As long as people are talking about it...

Recently, I've been daydreaming about a "universal list editor".
The idea is that you would abandon language specific bracketing
conventions and go to a purely graphical representation.

A parenthesized expression would be replaced with the same
expression contained within a rectangle.

For example:

(this is some data)

Would translate into a rectangle on the screen containing
the words "this is some data"

(this is (some sub expression) data)

Would translate into a rectangle on the screen containing,
in order, the words "this is" followed by a rectangle, or
"subrectangle", containing the words "some sub expression"
followed by the word "data". I.e. rectangles would nest in the
natural way with left-to-right, top-to-bottom order.

The editor would use keyboard input to signal when rectangles are
created. E.g. you type '(' and the editor automatically creates a
new subrectangle. When you type ')' the subrectangle is "closed"
and data entry continues in the parent rectangle.
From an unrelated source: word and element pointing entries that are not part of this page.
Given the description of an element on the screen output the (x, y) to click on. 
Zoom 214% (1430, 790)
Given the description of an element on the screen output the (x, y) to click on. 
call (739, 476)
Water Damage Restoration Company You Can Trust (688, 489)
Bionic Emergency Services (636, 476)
The motivation is that a graphical editor would gray the distinction
between alternative external data representation. For example, the
XML expression:

<foo> this is <bar> some sub expression </bar> data </foo>

Would look the same on the screen as the expression above. Well
almost the same, you would have to establish a convention for
how to identify the tags with a particular rectangle.

Further more, special forms could be represented with special rectangles,
The "lambda rectangle" would be shaped differently than a normal
"procedure application" rectangle, and the parameters part could be
integrated into the lambda rectangle in a special way so that they
wouldn't appear as simply a subrectangle containing symbols.
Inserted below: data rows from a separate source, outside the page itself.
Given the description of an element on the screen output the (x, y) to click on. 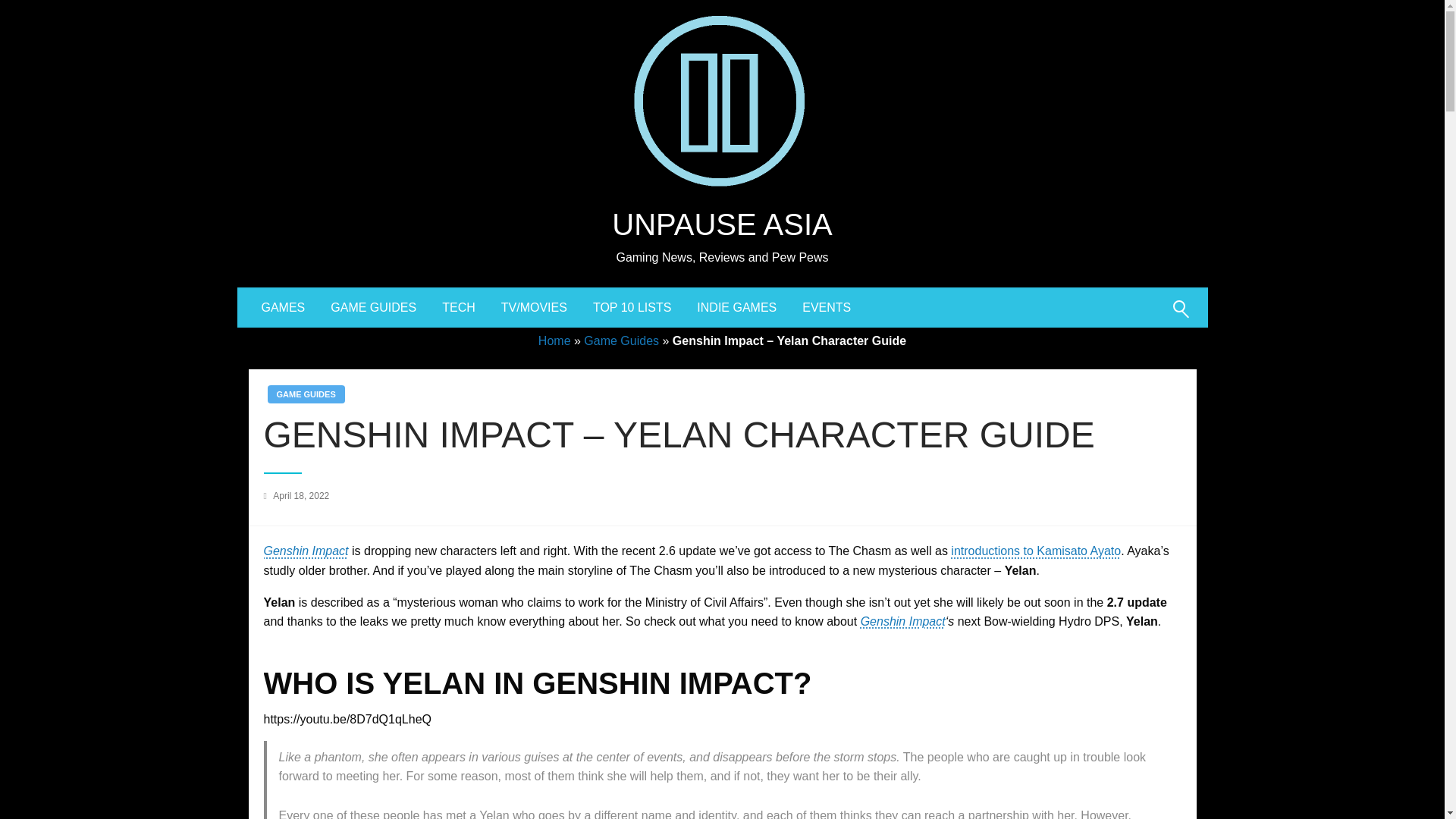
Game Guides (621, 340)
Genshin Impact (306, 550)
GAME GUIDES (304, 393)
Home (554, 340)
EVENTS (826, 307)
Search (1144, 318)
GAME GUIDES (373, 307)
April 18, 2022 (301, 495)
GAMES (283, 307)
TECH (458, 307)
I think that this notion of unique graphical representation of special
forms would be especially useful in education. The different parts
of an expression would reveal themselves to the beginner in an obvious
manner.

Now the idea can be expanded further. Think of a list as an object with
two members: car and cdr. A rectangle would be an object with potentially
many methods: car, cdr, title, tag, color, shape 
Whater you want, provided that you have a graphical means of displaying
the members. E.g. a title member might be text in the "title bar" of
a rectangle --- which rectangle might begin to look like a window. 
A "tagged" rectangle would have the tag text as part of the border
in the upper left corner.

Rectangles could be minimized or expanded by the editor so that the
whole global structure of a program could be easily navigated.

What about units? Imagine a "compound unit" expression as a container
rectangle. Within it would be rectangles representing the sub-units.
These sub-units would have triangles and circles on their borders
corresponding to exports and imports. The exports of one unit could
then be connected via a "circuit path" to the import of another unit.
(The circuit layout software I saw when I worked at the plotter manufacturer
comes to mind.) This would make a concept which I found difficult to
learn more intuitive.

But so far, admittedly, it is just vaporware.